→ **Available records**:
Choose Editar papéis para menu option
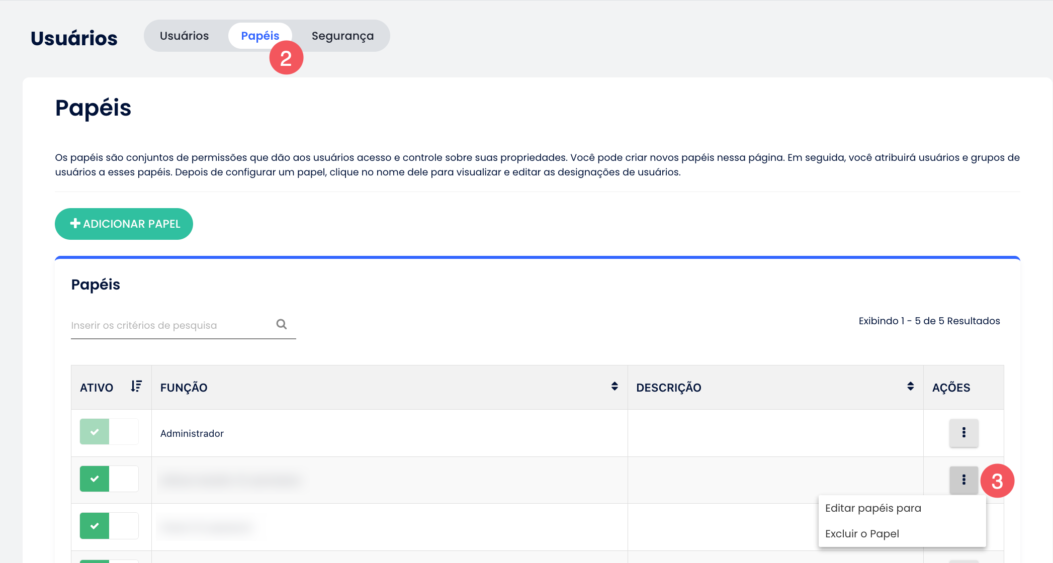 (873, 508)
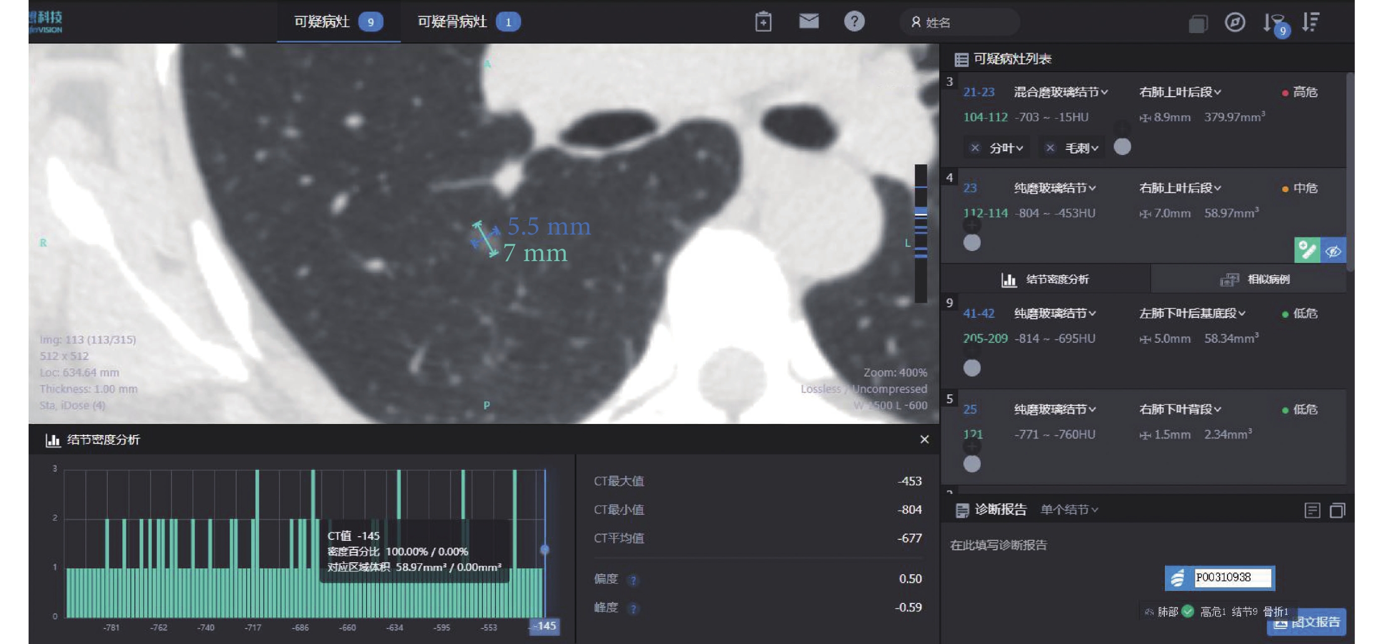Expand 混合磨玻璃结节 type dropdown for nodule 3

1061,92
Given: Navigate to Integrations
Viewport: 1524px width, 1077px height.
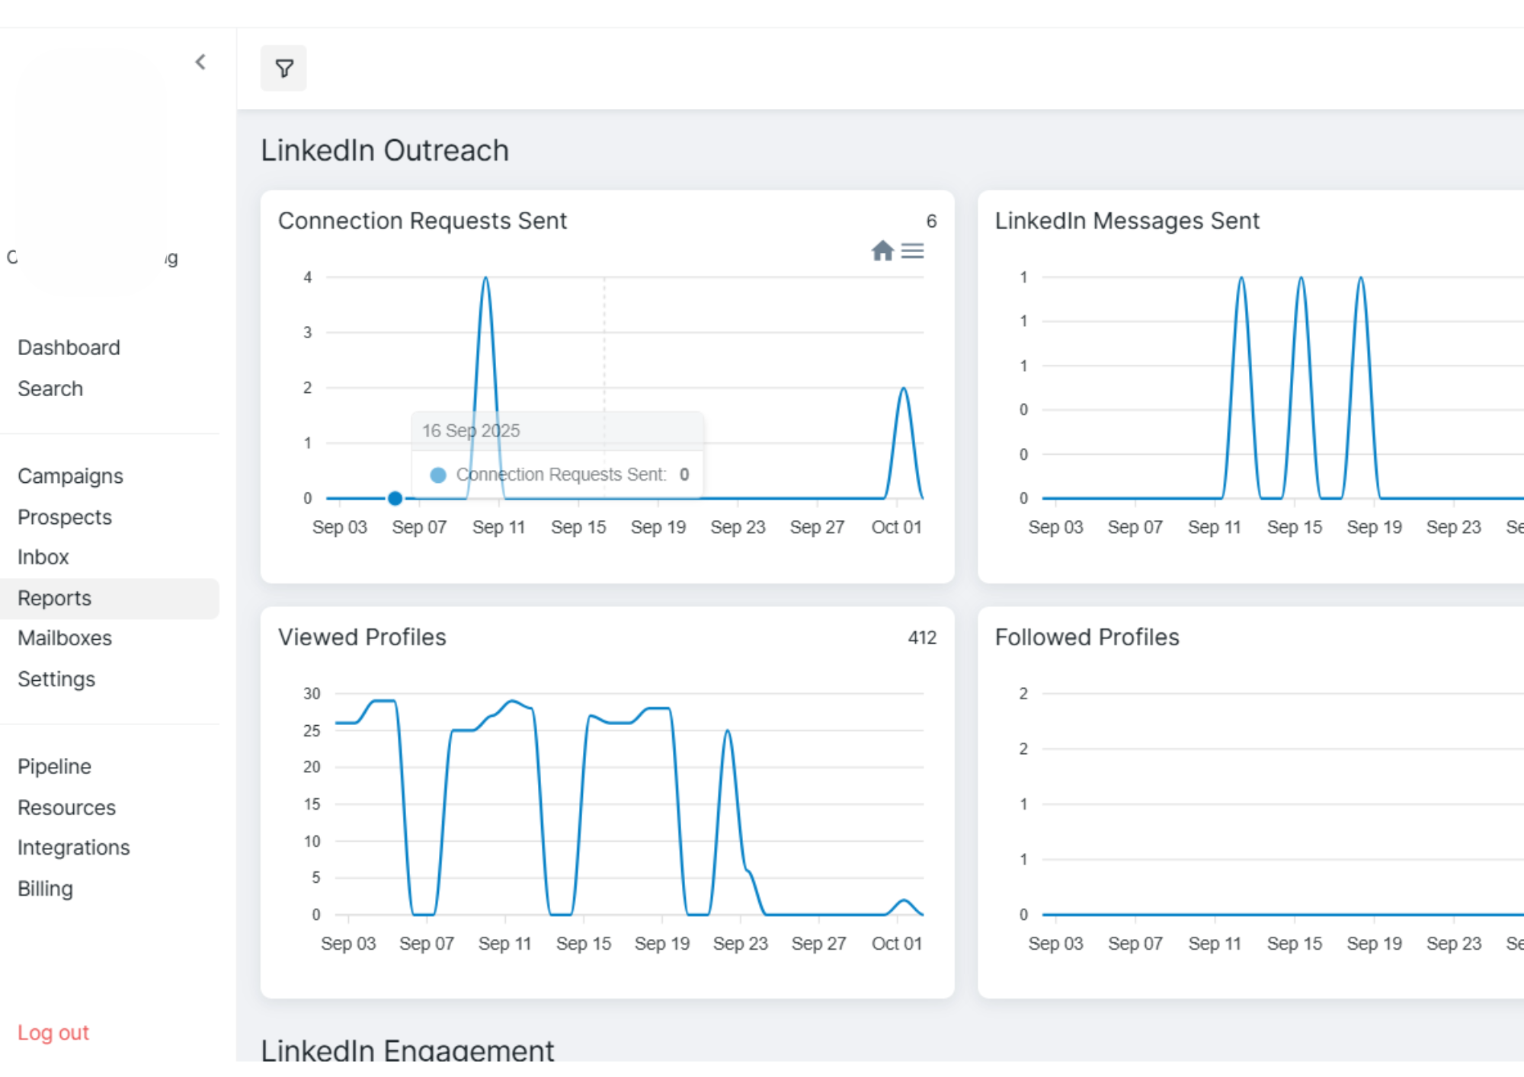Looking at the screenshot, I should coord(73,848).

→ **Task objective**: Output all the material verbatim, skipping every image.

→ **Answer box**:
Choose Editar papéis para menu option
 (873, 508)
Expand 混合磨玻璃结节 type dropdown for nodule 3

1061,92
Given: Navigate to Integrations
Viewport: 1524px width, 1077px height.
Looking at the screenshot, I should coord(73,848).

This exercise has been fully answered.